[Start]
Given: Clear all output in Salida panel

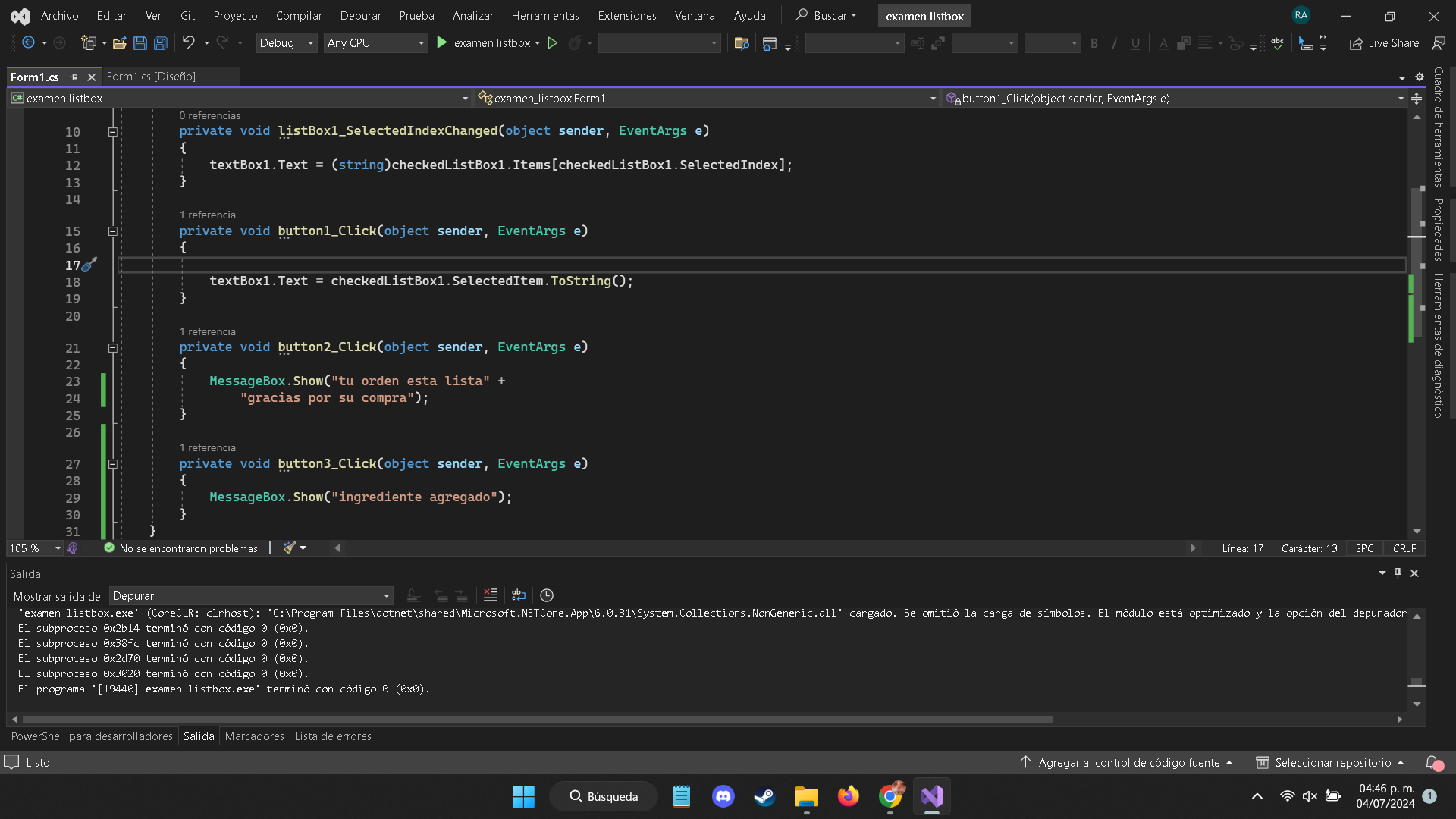Looking at the screenshot, I should click(x=491, y=595).
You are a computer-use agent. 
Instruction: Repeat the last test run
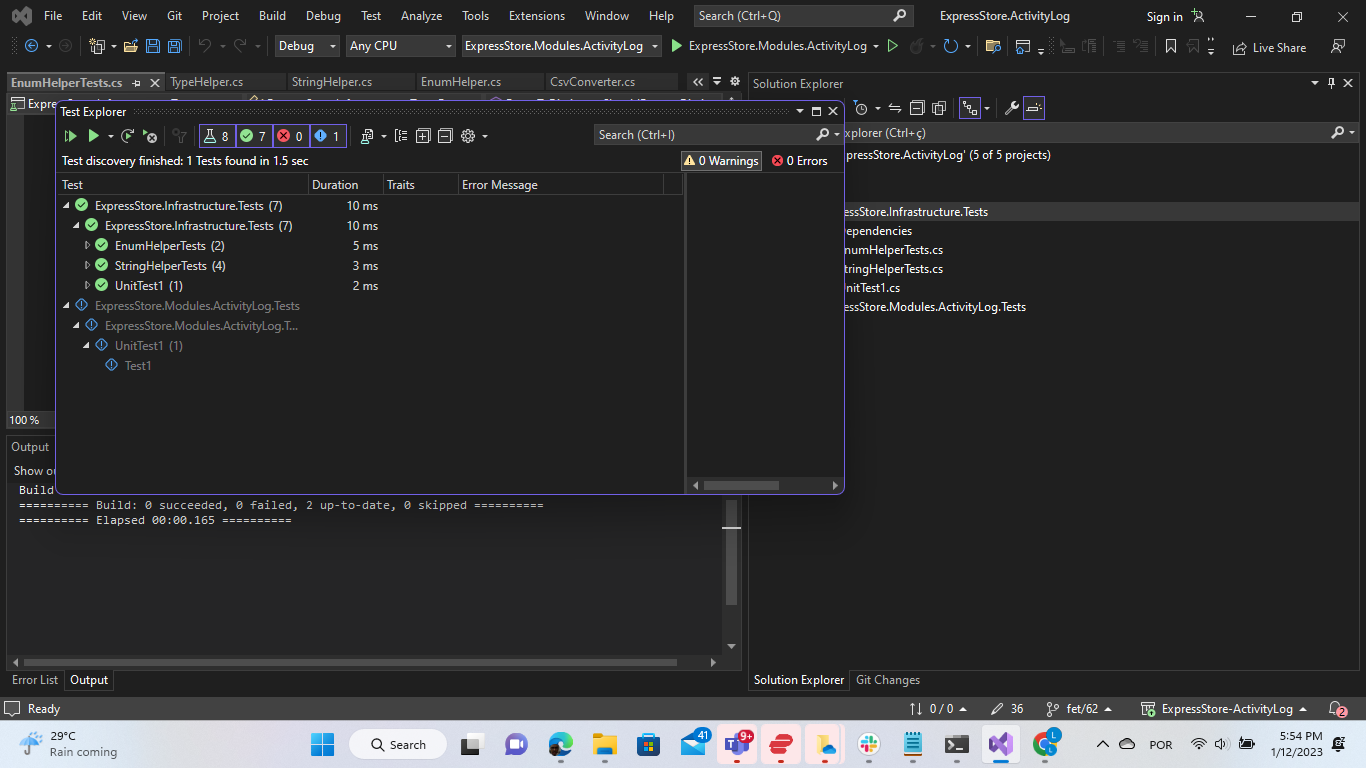[127, 135]
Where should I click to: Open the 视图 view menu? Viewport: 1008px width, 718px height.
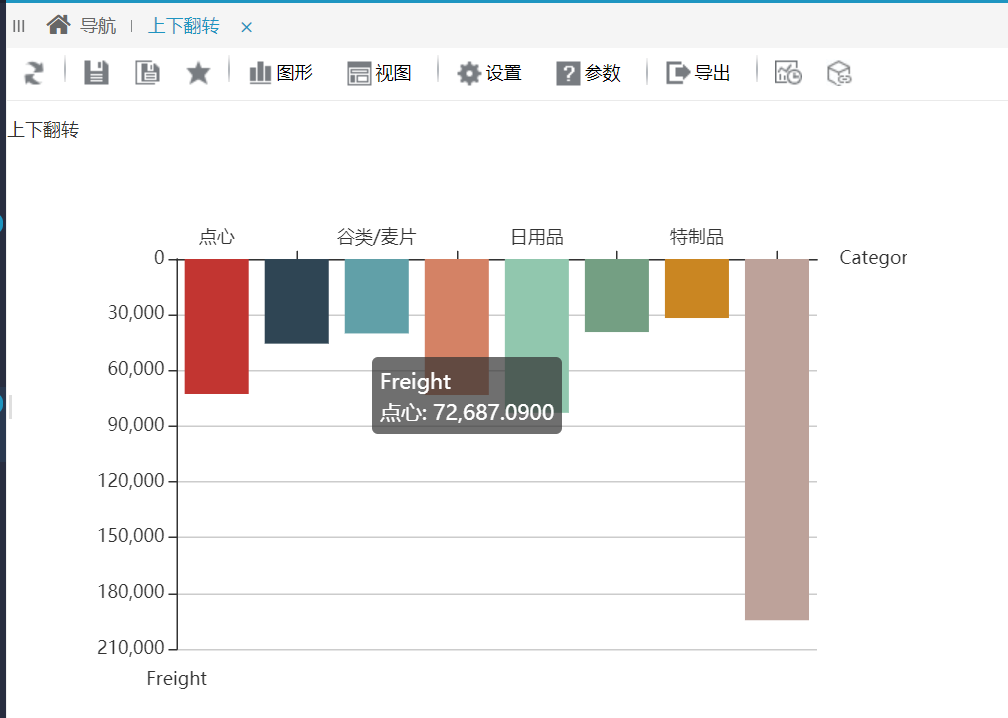(x=379, y=73)
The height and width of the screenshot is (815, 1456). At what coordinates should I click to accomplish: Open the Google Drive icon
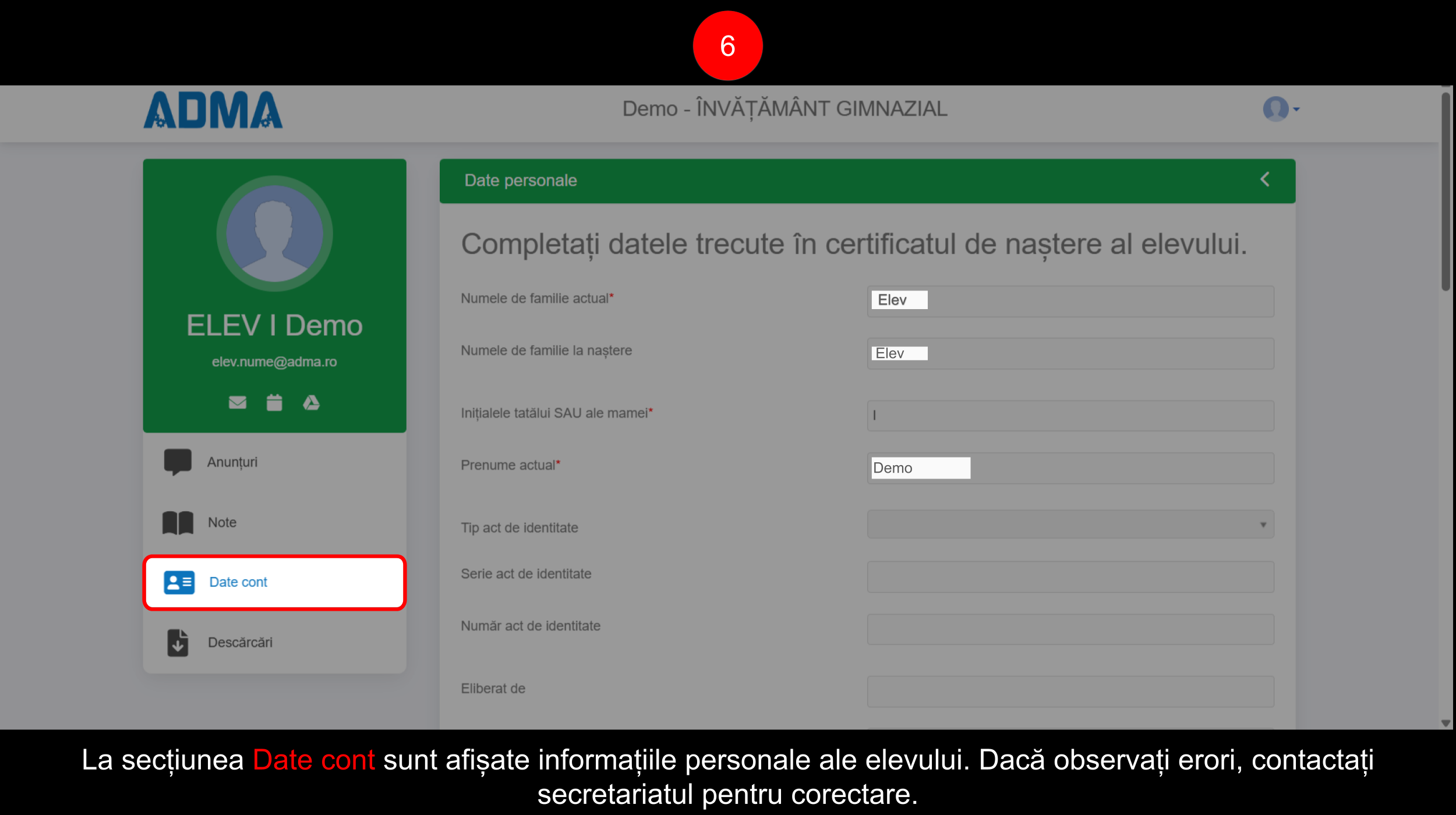point(311,402)
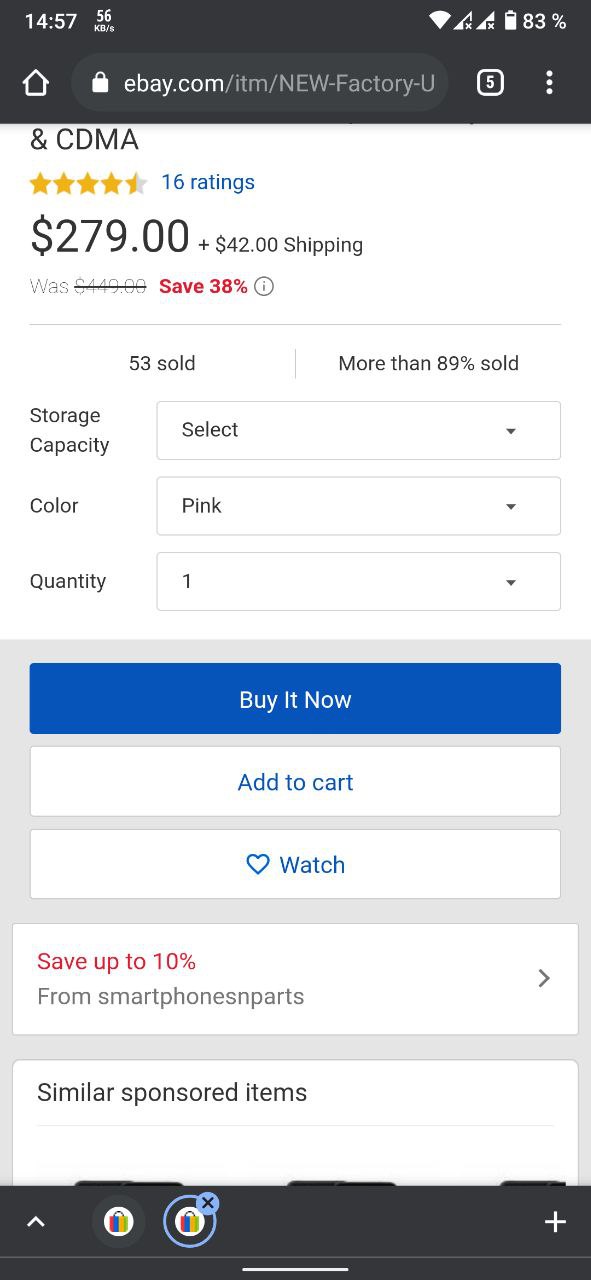
Task: Tap the padlock site security icon
Action: (100, 83)
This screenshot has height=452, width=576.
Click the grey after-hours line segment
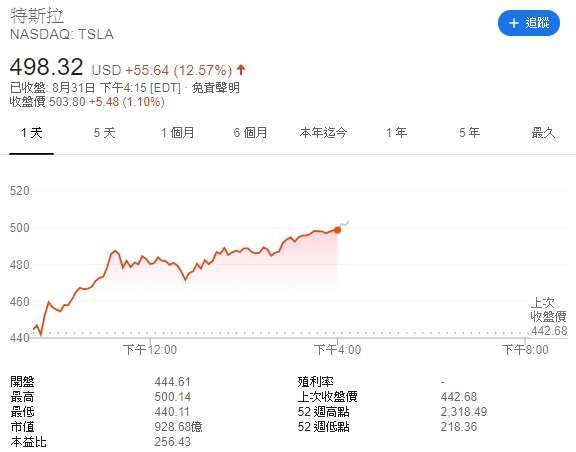point(344,224)
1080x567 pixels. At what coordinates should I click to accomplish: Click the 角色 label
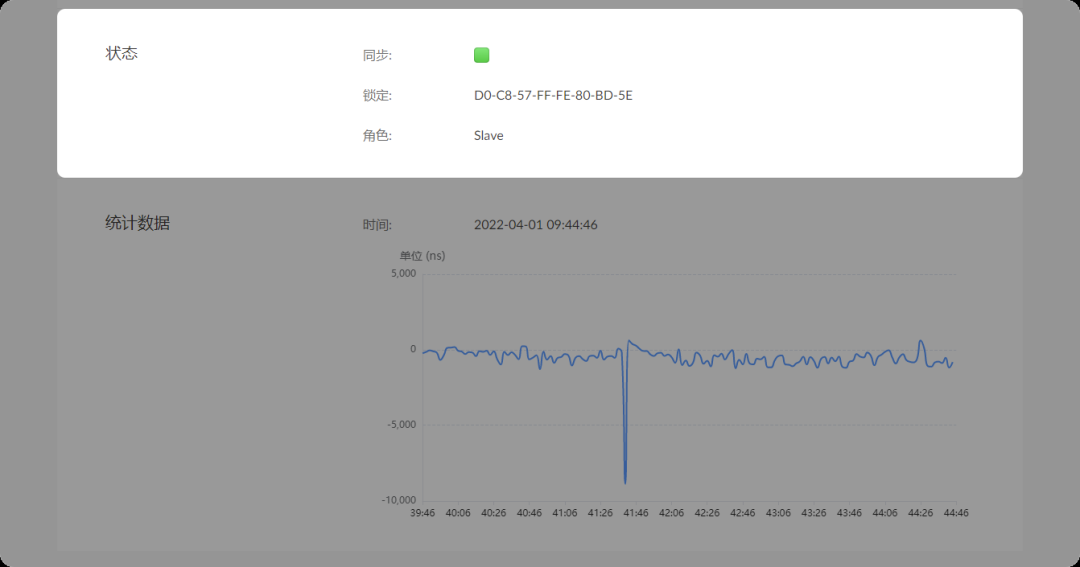[x=377, y=136]

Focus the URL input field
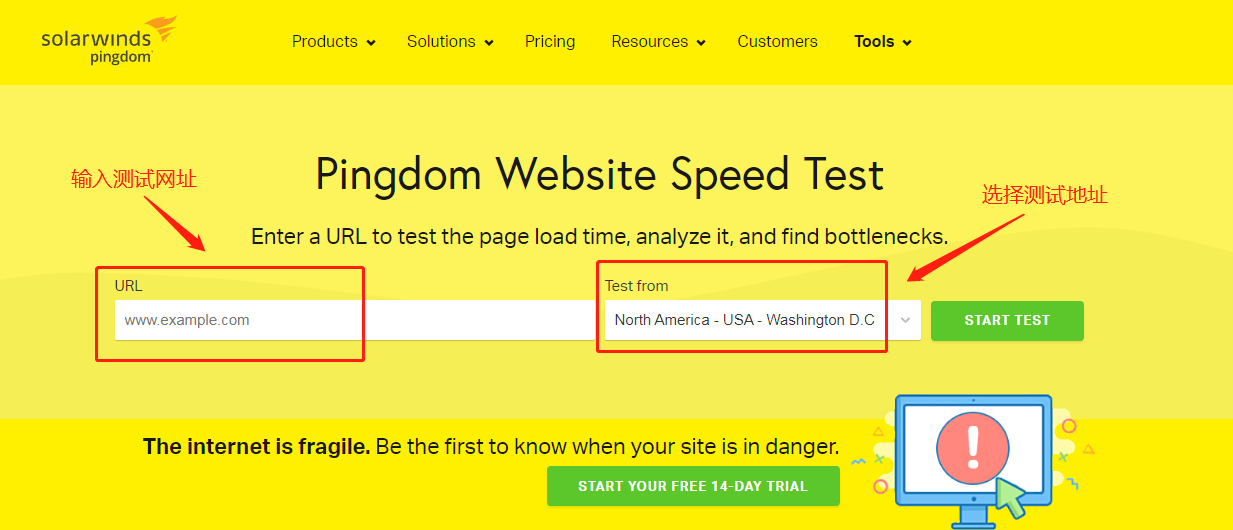coord(350,320)
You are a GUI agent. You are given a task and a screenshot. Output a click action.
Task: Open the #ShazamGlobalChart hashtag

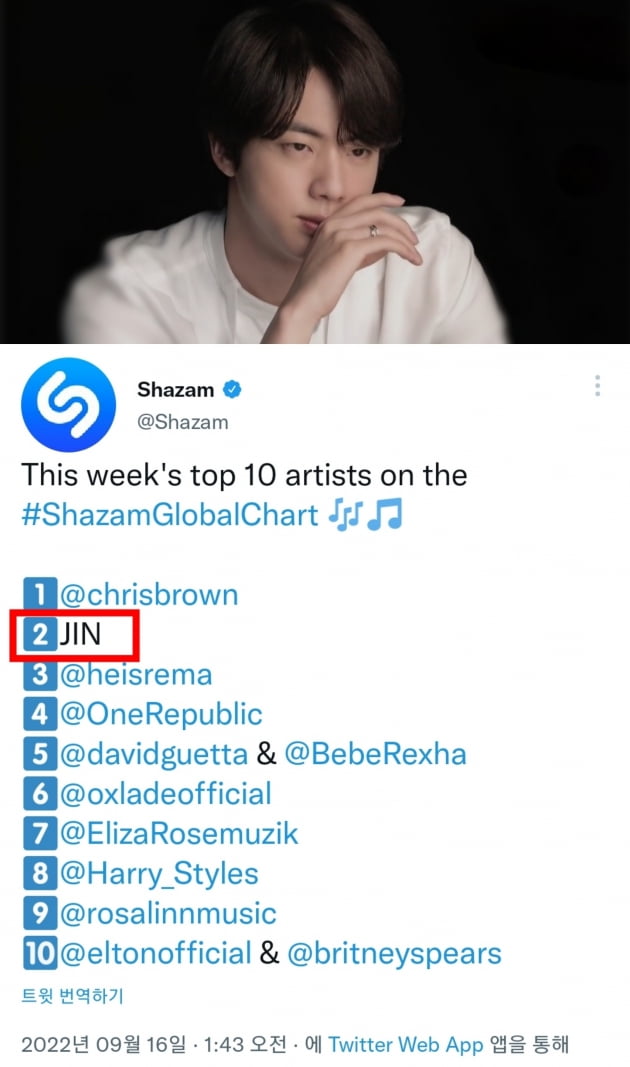[x=170, y=514]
[End]
◆ Written exercise
Copy the lines above word for word, leaving out the pictures.

◆ Solved problem
Given: Clear all output in Salida panel

Looking at the screenshot, I should click(x=491, y=595).
You are a computer-use agent. 
Instruction: Repeat the last test run
[127, 135]
Where should I click to: Open the 视图 view menu? Viewport: 1008px width, 718px height.
(x=379, y=73)
The height and width of the screenshot is (815, 1456). At what coordinates should I click to accomplish: Open the Google Drive icon
point(311,402)
Task: Tap the padlock site security icon
Action: (100, 83)
This screenshot has height=452, width=576.
Click the grey after-hours line segment
point(344,224)
1080x567 pixels. At what coordinates should I click to accomplish: Click the 角色 label
[x=377, y=136]

Focus the URL input field
coord(350,320)
You are a GUI agent. You are given a task and a screenshot. Output a click action.
Task: Open the #ShazamGlobalChart hashtag

[x=170, y=514]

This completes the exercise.